*TASK BRIEF*. Restate word for word the lines of the entries below, starting with the line that holds "Instruction: Click the 8.0" and ending with the line that holds "Remove the 耐克", and no others.

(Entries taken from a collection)
※ ※ ※

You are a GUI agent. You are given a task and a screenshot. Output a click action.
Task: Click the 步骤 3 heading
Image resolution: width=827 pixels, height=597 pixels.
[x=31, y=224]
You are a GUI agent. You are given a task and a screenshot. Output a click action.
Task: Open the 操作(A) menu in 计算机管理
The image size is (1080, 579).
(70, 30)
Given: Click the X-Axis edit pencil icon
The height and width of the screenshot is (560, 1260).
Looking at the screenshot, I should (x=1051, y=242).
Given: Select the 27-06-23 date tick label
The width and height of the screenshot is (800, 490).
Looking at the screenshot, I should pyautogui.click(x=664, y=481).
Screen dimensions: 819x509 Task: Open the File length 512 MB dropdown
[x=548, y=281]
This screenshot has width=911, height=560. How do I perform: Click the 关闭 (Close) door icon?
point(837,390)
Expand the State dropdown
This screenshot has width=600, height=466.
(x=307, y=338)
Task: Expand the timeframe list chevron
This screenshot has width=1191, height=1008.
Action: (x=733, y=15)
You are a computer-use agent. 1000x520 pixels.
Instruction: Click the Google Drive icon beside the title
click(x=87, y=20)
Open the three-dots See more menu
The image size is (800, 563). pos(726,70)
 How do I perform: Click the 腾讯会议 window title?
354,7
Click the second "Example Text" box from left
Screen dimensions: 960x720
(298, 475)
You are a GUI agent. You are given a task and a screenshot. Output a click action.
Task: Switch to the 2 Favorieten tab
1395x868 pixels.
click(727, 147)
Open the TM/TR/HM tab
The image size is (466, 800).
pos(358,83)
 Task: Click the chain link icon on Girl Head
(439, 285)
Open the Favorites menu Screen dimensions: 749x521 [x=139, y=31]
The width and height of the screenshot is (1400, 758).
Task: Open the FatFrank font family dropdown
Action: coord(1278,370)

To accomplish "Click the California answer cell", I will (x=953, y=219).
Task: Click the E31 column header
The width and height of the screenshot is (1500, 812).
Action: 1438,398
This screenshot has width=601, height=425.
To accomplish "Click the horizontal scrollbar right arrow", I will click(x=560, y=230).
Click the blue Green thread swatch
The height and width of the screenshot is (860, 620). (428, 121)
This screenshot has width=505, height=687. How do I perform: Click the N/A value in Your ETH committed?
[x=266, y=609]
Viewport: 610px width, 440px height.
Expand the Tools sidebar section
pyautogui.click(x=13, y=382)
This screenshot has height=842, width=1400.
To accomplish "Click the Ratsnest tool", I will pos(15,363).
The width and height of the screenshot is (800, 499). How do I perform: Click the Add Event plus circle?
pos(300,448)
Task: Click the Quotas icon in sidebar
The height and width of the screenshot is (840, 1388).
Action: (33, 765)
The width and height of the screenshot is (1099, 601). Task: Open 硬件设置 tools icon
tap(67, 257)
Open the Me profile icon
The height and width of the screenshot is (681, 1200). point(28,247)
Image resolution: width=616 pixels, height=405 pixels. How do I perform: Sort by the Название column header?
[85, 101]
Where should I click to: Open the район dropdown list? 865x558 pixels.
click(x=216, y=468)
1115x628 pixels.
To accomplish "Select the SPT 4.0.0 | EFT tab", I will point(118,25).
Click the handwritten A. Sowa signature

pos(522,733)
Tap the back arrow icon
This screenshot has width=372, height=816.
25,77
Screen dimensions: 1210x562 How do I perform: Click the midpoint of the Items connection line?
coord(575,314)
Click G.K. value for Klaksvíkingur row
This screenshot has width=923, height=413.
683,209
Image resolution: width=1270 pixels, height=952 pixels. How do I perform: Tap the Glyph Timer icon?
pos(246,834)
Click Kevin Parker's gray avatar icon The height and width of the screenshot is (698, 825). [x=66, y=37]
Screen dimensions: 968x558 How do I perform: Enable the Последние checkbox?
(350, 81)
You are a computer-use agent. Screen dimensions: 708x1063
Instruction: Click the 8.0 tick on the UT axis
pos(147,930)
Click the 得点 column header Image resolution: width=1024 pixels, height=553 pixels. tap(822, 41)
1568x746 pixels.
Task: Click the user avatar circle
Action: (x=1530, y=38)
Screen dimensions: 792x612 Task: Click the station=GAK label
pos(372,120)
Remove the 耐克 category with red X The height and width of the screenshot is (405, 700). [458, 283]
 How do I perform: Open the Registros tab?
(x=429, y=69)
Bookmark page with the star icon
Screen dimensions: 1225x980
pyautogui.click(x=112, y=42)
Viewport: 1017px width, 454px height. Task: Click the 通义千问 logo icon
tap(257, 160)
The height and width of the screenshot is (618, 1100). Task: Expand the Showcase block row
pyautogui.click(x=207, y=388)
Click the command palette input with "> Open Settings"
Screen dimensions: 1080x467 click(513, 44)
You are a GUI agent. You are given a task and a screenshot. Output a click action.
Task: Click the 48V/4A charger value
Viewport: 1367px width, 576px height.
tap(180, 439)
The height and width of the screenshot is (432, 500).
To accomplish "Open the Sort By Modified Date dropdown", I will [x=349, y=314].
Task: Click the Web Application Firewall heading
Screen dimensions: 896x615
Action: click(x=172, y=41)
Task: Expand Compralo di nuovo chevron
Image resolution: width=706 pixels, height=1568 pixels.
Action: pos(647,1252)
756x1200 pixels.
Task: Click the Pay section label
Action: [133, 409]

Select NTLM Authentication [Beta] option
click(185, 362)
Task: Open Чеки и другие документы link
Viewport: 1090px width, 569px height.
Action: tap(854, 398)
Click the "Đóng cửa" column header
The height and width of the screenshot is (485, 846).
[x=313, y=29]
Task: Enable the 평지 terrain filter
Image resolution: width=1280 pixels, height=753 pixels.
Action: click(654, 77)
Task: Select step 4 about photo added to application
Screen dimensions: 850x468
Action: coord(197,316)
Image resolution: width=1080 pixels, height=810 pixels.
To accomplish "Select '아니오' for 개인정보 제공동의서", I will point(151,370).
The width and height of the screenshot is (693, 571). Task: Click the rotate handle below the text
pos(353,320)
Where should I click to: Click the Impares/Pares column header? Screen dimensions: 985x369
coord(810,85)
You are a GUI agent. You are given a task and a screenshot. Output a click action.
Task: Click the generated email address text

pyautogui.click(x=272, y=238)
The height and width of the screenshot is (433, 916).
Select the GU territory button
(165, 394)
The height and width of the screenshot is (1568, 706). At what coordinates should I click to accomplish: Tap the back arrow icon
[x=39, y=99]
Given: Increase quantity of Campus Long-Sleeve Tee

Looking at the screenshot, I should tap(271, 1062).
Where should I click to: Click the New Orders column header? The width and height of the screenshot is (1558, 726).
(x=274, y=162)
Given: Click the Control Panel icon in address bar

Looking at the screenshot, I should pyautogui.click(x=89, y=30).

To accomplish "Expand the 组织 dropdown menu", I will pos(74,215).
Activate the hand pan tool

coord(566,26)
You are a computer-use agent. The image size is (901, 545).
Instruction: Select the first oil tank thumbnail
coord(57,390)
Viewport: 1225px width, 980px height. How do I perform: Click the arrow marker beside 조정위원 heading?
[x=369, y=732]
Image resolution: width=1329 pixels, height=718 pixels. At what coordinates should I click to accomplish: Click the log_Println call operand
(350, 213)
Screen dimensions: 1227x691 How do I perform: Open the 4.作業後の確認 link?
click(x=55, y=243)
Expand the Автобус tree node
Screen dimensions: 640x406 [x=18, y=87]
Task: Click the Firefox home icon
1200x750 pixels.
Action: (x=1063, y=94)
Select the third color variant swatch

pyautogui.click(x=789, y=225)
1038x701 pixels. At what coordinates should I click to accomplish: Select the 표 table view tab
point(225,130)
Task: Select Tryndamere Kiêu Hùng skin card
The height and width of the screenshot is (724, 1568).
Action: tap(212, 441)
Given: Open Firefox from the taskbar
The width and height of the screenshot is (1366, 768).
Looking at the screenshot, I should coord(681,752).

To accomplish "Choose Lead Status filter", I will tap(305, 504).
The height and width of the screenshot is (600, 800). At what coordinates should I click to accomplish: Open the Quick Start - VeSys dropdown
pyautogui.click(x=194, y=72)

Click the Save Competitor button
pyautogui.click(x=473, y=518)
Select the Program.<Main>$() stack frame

※ ※ ※

*OUTPUT*.
Instruction: Click the 8.0 tick on the UT axis
pos(147,930)
Click the 得点 column header Image resolution: width=1024 pixels, height=553 pixels. tap(822, 41)
1568x746 pixels.
Task: Click the user avatar circle
Action: (x=1530, y=38)
Screen dimensions: 792x612 Task: Click the station=GAK label
pos(372,120)
Remove the 耐克 category with red X The height and width of the screenshot is (405, 700). [458, 283]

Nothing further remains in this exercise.